Return, unchanged, every line of the entries below from the one containing "You are a computer-use agent." down to the one containing "click(193, 141)", with both of those lines included. Leave the pictures out of your answer.

* _EXERCISE DATA_:
|---|

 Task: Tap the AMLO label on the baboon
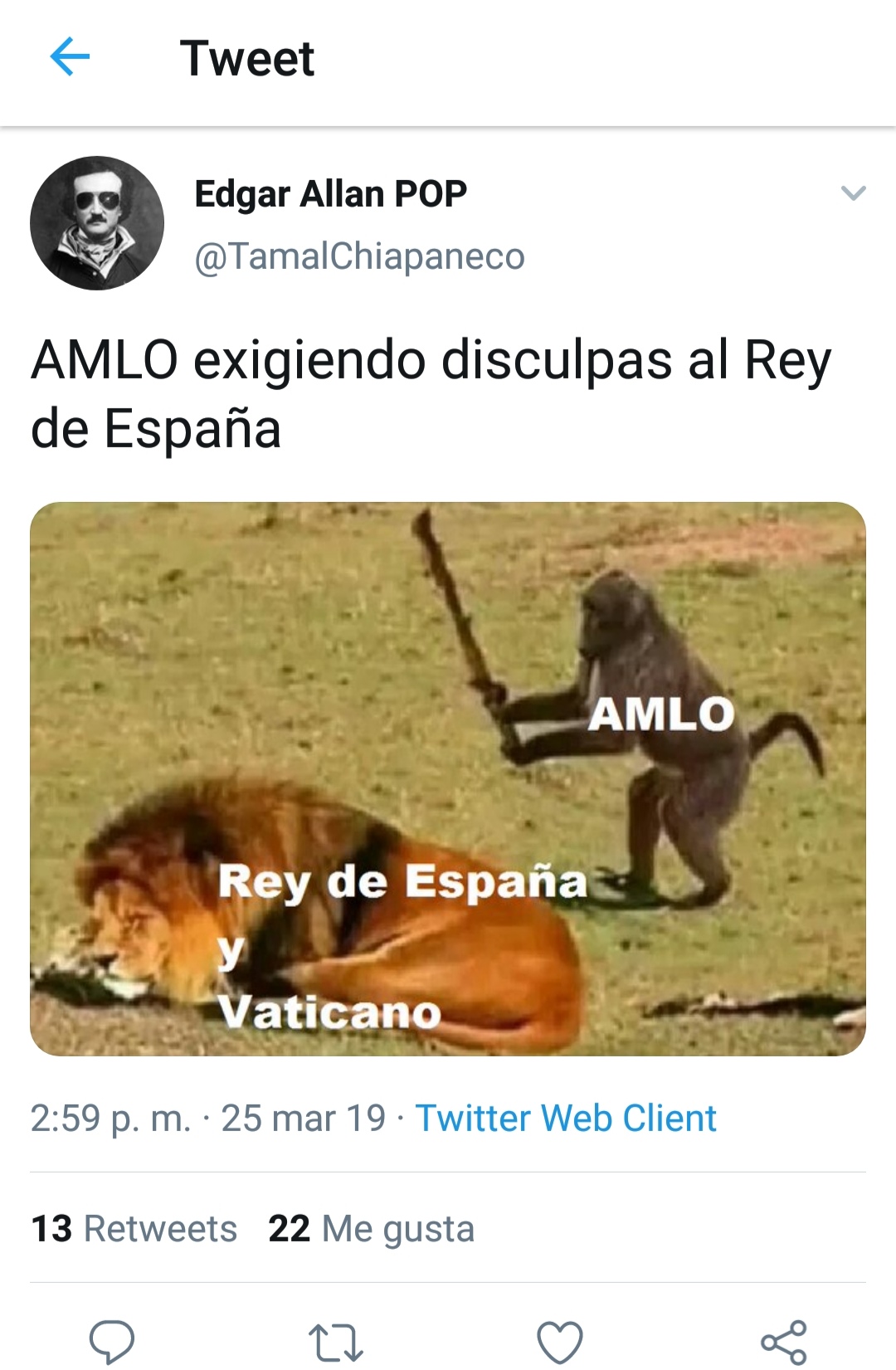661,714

|---|

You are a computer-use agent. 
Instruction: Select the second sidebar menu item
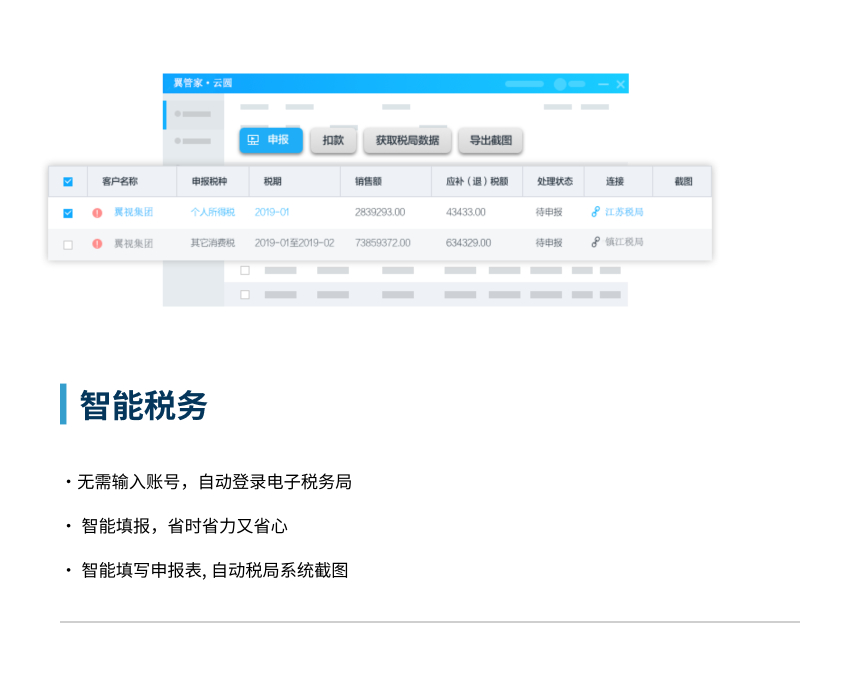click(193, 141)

|---|

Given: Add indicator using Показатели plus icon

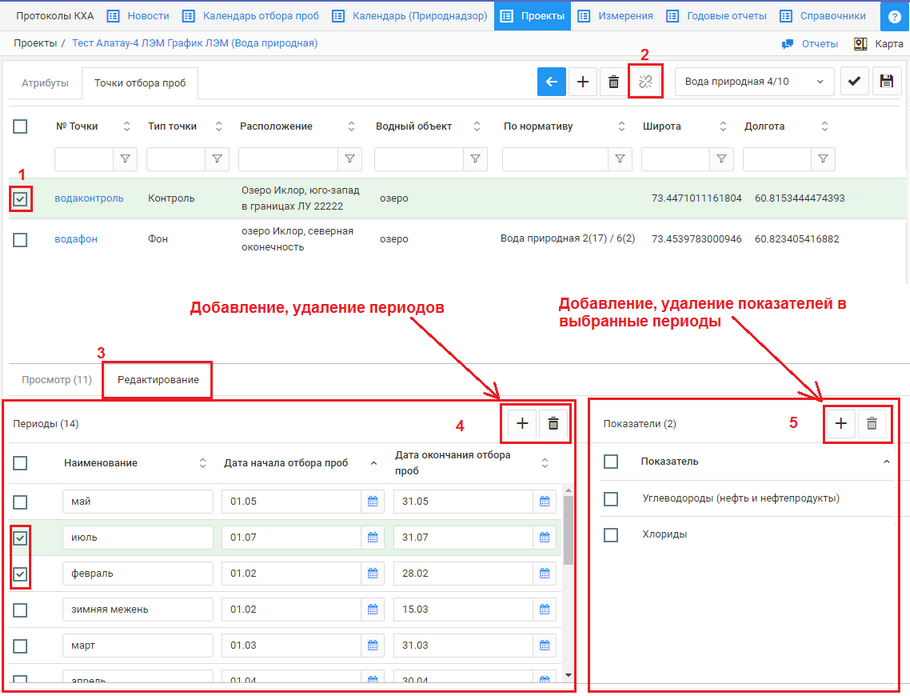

|---|

* _RESPONSE BELOW_:
You are a computer-use agent. 
Instruction: Select the second sidebar menu item
click(193, 141)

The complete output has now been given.